Please return the items below as a JSON list of strings, with one string for each line and blank lines left out.

+--

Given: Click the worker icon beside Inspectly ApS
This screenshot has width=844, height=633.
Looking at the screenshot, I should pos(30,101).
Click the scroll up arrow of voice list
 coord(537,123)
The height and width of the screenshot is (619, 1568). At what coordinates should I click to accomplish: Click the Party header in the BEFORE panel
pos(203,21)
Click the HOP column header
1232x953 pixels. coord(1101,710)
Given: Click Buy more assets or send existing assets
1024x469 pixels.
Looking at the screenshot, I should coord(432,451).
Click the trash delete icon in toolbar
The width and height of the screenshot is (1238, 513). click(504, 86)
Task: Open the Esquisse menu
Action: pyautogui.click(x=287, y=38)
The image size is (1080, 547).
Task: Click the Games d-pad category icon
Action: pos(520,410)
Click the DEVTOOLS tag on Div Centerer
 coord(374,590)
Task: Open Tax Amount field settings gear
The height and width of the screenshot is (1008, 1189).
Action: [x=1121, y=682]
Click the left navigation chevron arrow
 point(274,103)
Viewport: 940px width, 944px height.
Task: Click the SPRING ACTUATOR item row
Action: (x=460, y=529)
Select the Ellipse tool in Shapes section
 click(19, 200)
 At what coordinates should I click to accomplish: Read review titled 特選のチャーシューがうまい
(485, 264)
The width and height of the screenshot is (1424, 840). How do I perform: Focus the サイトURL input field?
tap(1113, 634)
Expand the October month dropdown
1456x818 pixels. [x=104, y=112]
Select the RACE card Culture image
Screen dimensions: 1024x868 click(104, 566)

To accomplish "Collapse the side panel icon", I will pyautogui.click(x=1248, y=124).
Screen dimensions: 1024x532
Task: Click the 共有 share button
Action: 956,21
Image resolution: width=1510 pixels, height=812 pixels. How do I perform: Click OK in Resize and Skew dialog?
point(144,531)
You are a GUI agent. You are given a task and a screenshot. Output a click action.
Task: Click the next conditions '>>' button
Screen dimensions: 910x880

+--

Answer below =
[
  "Given: Click the worker icon beside Inspectly ApS",
  "This screenshot has width=844, height=633.",
  "Looking at the screenshot, I should pos(30,101).",
  "Click the scroll up arrow of voice list",
  " coord(537,123)",
  "The height and width of the screenshot is (619, 1568). At what coordinates should I click to accomplish: Click the Party header in the BEFORE panel",
  "pos(203,21)",
  "Click the HOP column header",
  "1232x953 pixels. coord(1101,710)",
  "Given: Click Buy more assets or send existing assets",
  "1024x469 pixels.",
  "Looking at the screenshot, I should coord(432,451).",
  "Click the trash delete icon in toolbar",
  "The width and height of the screenshot is (1238, 513). click(504, 86)",
  "Task: Open the Esquisse menu",
  "Action: pyautogui.click(x=287, y=38)",
  "The image size is (1080, 547).",
  "Task: Click the Games d-pad category icon",
  "Action: pos(520,410)",
  "Click the DEVTOOLS tag on Div Centerer",
  " coord(374,590)",
  "Task: Open Tax Amount field settings gear",
  "The height and width of the screenshot is (1008, 1189).",
  "Action: [x=1121, y=682]",
  "Click the left navigation chevron arrow",
  " point(274,103)",
  "Viewport: 940px width, 944px height.",
  "Task: Click the SPRING ACTUATOR item row",
  "Action: (x=460, y=529)",
  "Select the Ellipse tool in Shapes section",
  " click(19, 200)",
  " At what coordinates should I click to accomplish: Read review titled 特選のチャーシューがうまい",
  "(485, 264)",
  "The width and height of the screenshot is (1424, 840). How do I perform: Focus the サイトURL input field?",
  "tap(1113, 634)",
  "Expand the October month dropdown",
  "1456x818 pixels. [x=104, y=112]",
  "Select the RACE card Culture image",
  "Screen dimensions: 1024x868 click(104, 566)",
  "To accomplish \"Collapse the side panel icon\", I will pyautogui.click(x=1248, y=124).",
  "Screen dimensions: 1024x532",
  "Task: Click the 共有 share button",
  "Action: 956,21",
  "Image resolution: width=1510 pixels, height=812 pixels. How do I perform: Click OK in Resize and Skew dialog?",
  "point(144,531)",
  "You are a GUI agent. You are given a task and a screenshot. Output a click action.",
  "Task: Click the next conditions '>>' button",
  "Screen dimensions: 910x880"
]